The result: Dipper. We're calling it a demi-YAML parser in that it knowingly only parses a subset of the YAML spec, the parts that we use in our sites.

It turns out that it's pretty quick. I've spent some time micro-optimizing the calls it's making. Did you know that doing a foreach on an array is faster than array_map? I didn't either. It's a bunch of revelations like that, trying to use string manipulation instead of regular expressions wherever possible, changing the orders of if/else statements.

In some of my local testing, I've copies a couple of the bigger YAML files that Statamic parses (the language file, the settings file, a couple of other test items).

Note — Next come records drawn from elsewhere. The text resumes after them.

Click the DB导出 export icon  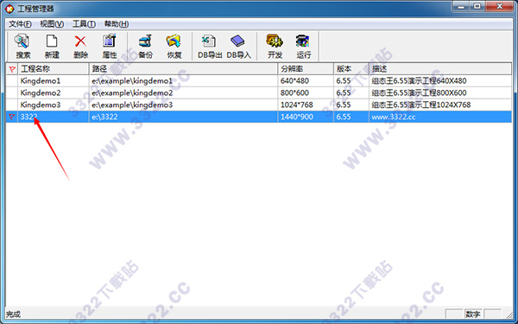[x=210, y=47]
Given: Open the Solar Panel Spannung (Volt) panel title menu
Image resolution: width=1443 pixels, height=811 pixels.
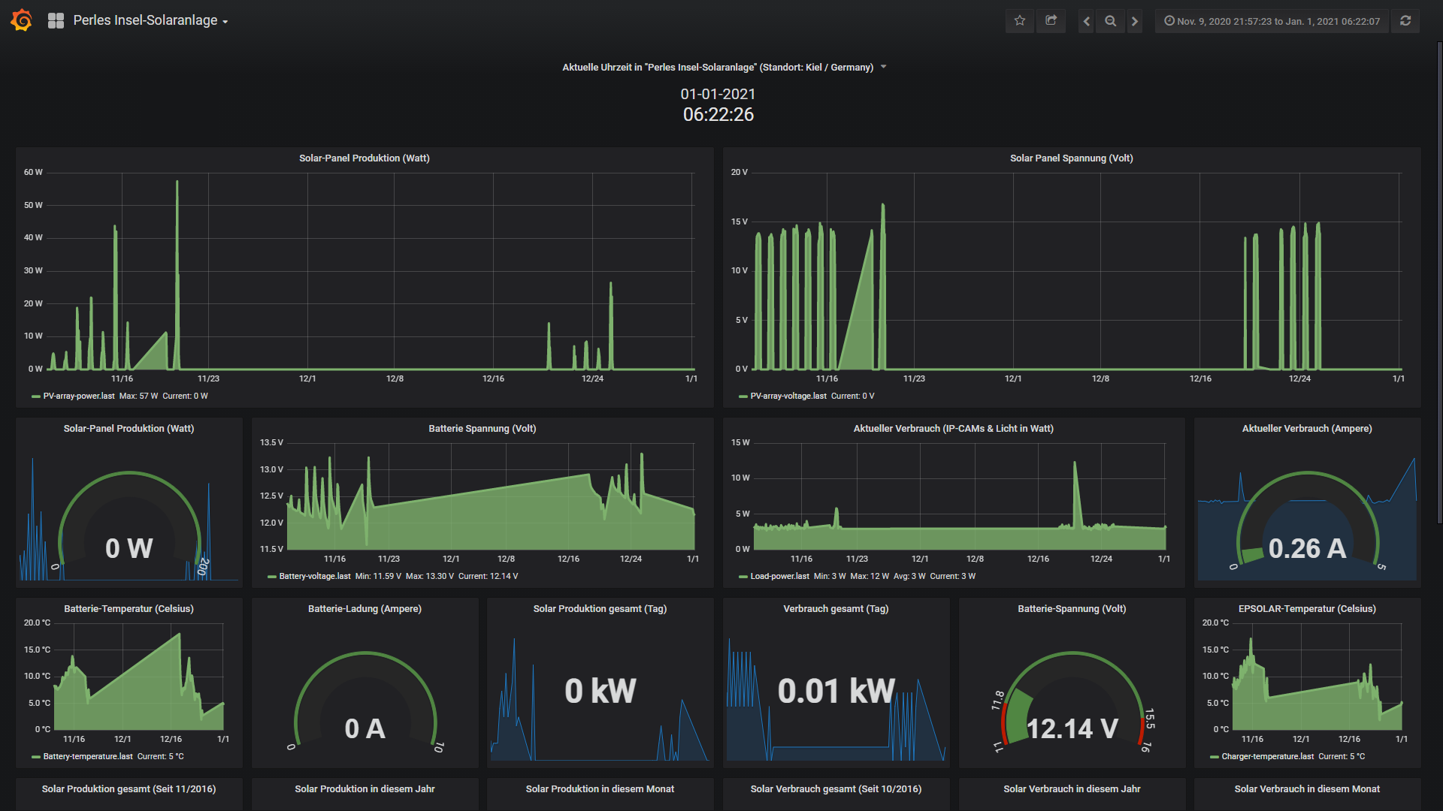Looking at the screenshot, I should click(1071, 158).
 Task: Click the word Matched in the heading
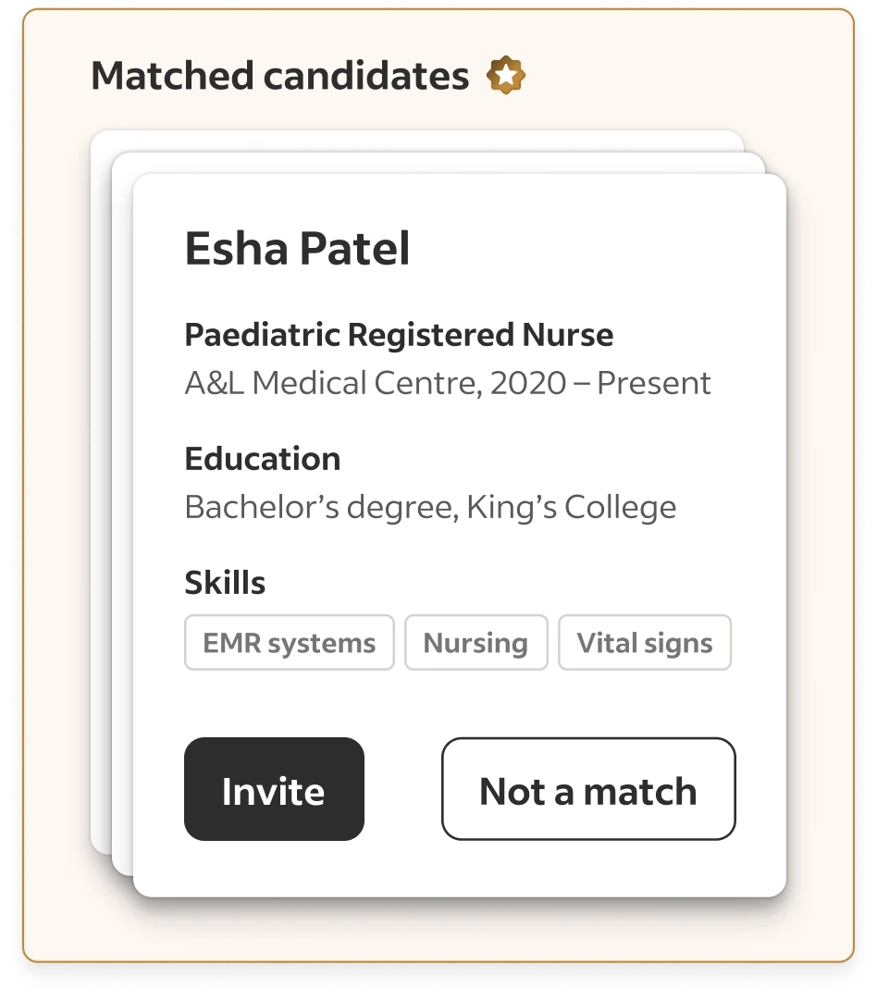(171, 76)
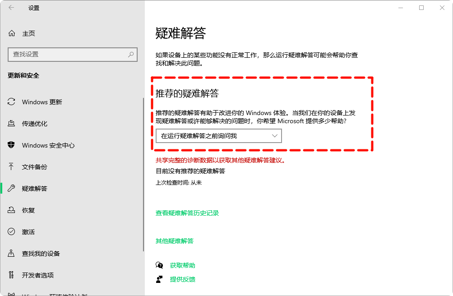The image size is (453, 296).
Task: Open 其他疑难解答 link
Action: pyautogui.click(x=175, y=241)
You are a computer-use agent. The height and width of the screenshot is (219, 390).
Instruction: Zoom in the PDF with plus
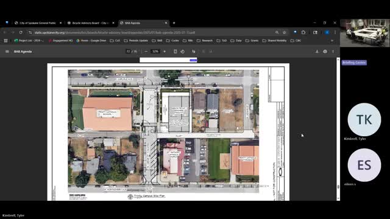tap(165, 51)
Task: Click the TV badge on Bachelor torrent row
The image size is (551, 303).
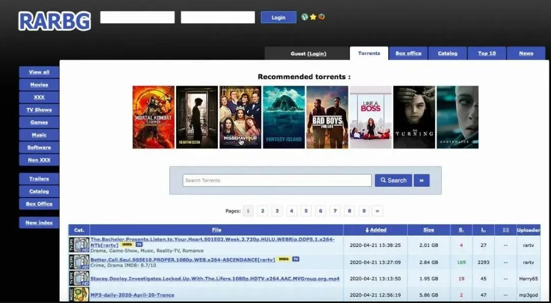Action: (139, 244)
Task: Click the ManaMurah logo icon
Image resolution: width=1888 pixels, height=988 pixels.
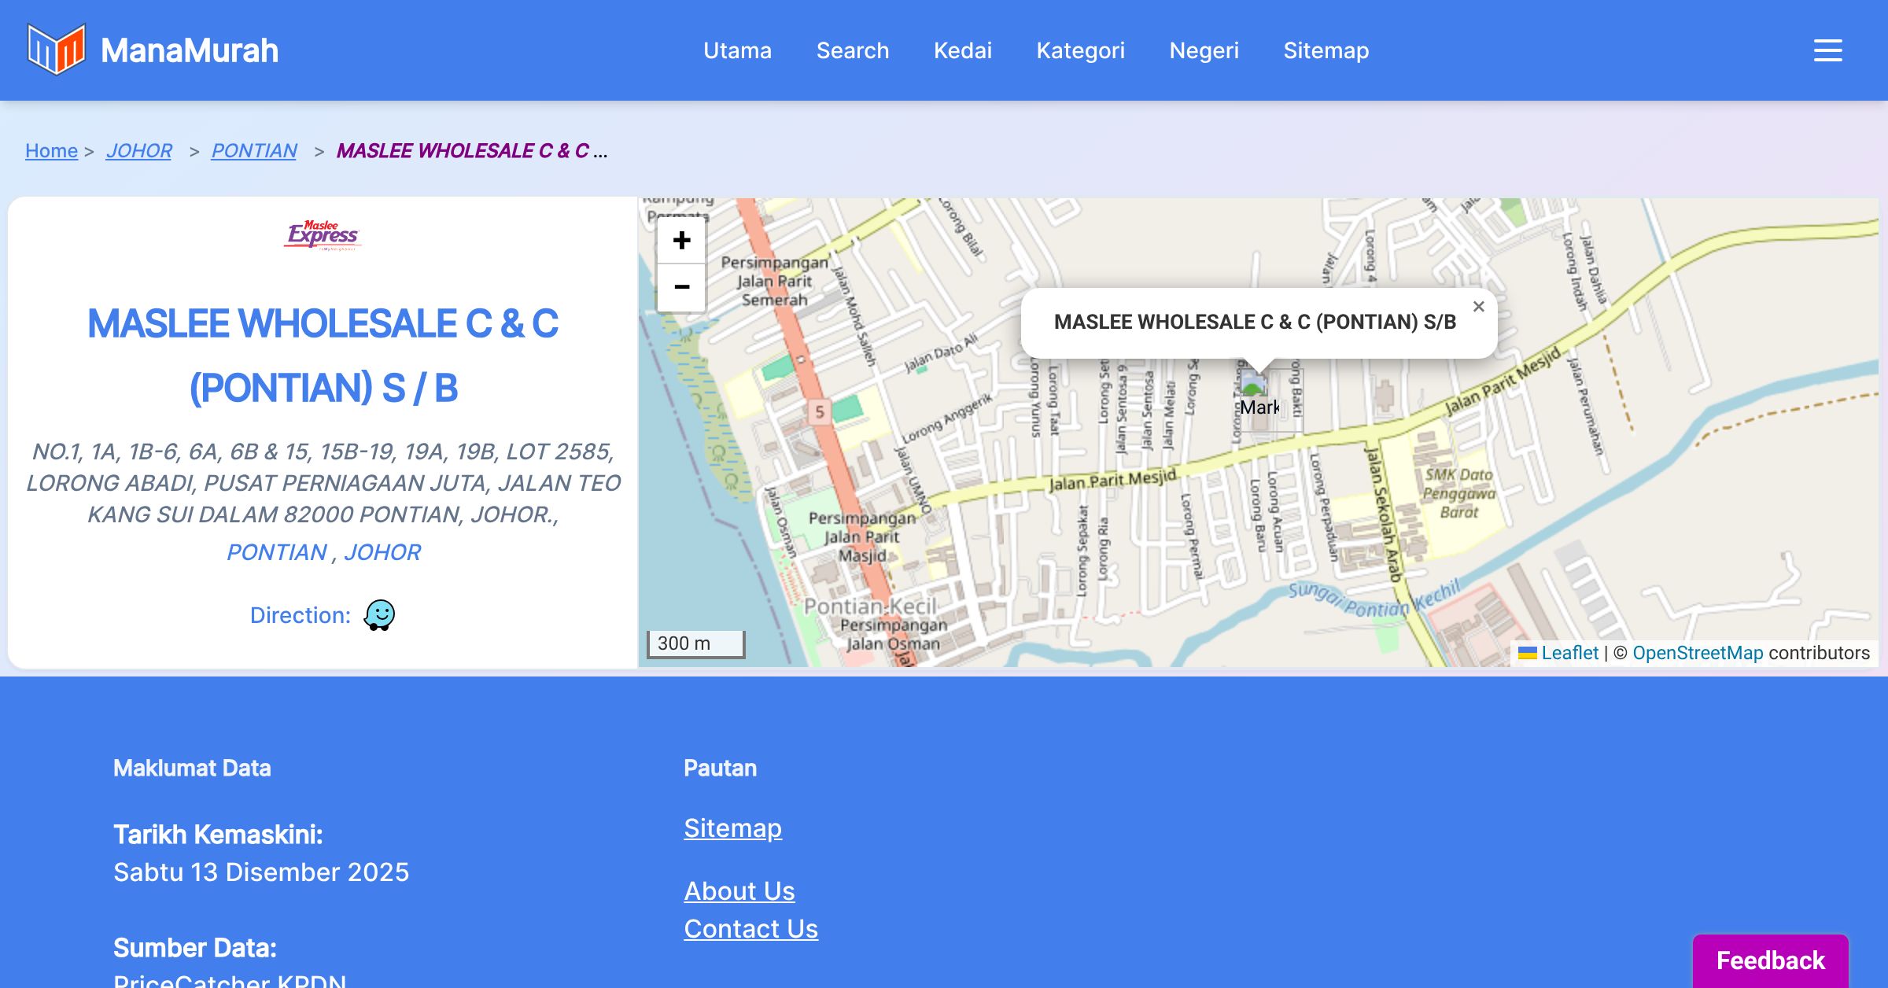Action: pyautogui.click(x=56, y=50)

All said, it's about 500 lines of YAML (with comments and stuff, which the parser needs to remove). Running each parser 15 times and taking the average time to parse the file, I get these times:

SPYC:     ~22ms   - the default Statamic parser
Symfony:  ~24ms
Dipper:    ~9ms

That makes Dipper about 2.5x faster than the default Statamic YAML parser (SPYC) in my test. Neat!

The Inclusion

I'm working on adding Dipper into an upcoming release of Statamic. At first it will probably be somewhat experimental, something you can turn on in your settings, click around your site and see if everything looks normal, and then can report back "hey this worked" or "hey this broke." However, in my testing, it's pretty darn stable for what it's trying to do.

The License

We're releasing Dipper as open source. You can find it over on github. It's currently at version 0.1, which is "the very first stable public release." I've been doing some testing for output, making sure that everything that comes out is what I need it to be, and it's to the point where I'm happy enough to show everyone.

I know this is a weird project in that it's purposefully not fully following a spec, but we think there are some other projects out there that want to do similar YAML stuff to what we do. If so, maybe Dipper will be helpful.